Kaepernick, who opted out of his contract with the 49ers on March 3, has drawn interest from Seattle and Baltimore but remains unemployed a year after throwing for 16 touchdowns and four interceptions in 11 games. Several teams have signed lesser backups without giving Kaepernick a call.

Goodell demurred when asked if he thought Kaepernick should be in the league based strictly on his talent.

“There are other people who make those evaluations and that’s a decision that those teams all make individually,” Goodell said. “It’s not one that I would make as a commissioner.”

Colin Kaepernick

Kaepernick drew significant backlash last year after kneeling during the national anthem and saying he could not show pride in a flag of a country that he believes oppresses blacks and other minorities.

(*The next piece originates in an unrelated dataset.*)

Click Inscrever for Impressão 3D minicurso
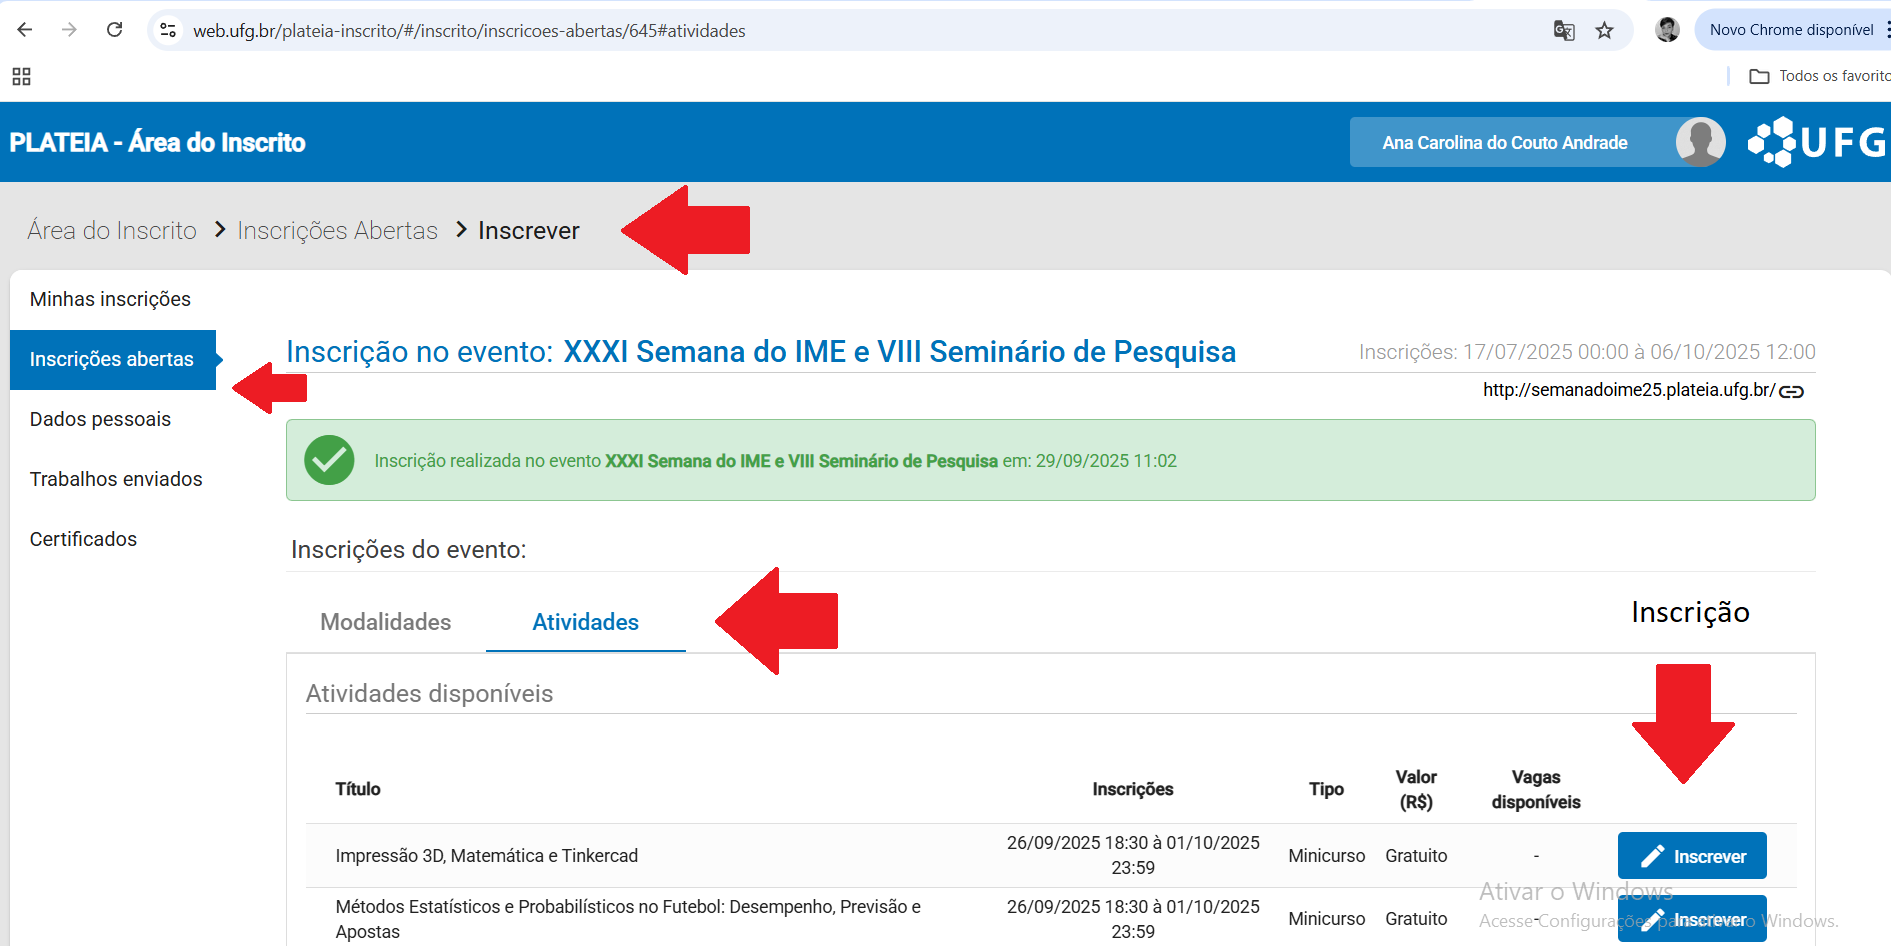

During the forum, one fan suggested Kaepernick’s prolonged protest was the reason for the decline in the NFL’s television ratings last year.

Goodell responded by saying TV ratings are down across sports and entertainment because of changing viewership patterns and methods. He also said he encourages players to be “active in their communities because I think they are leaders in their communities, I think they have a voice and they should express it. And I think it’s important for them to do it responsibly.”

Goodell used Broncos linebacker Brandon Marshall as a good example.

Marshall, who was a teammate of Kaepernick’s at Nevada, knelt for seven games, then ended his protest after Denver police changed their use-of-force policy.

On other topics, Goodell said:

Just like the public’s view of gambling has evolved, so, too, has its view of marijuana to fight pain, but the issue is a medical one.

He doesn’t believe the restrictions on padded practices during training camp and the regular season have eroded the overall quality of play.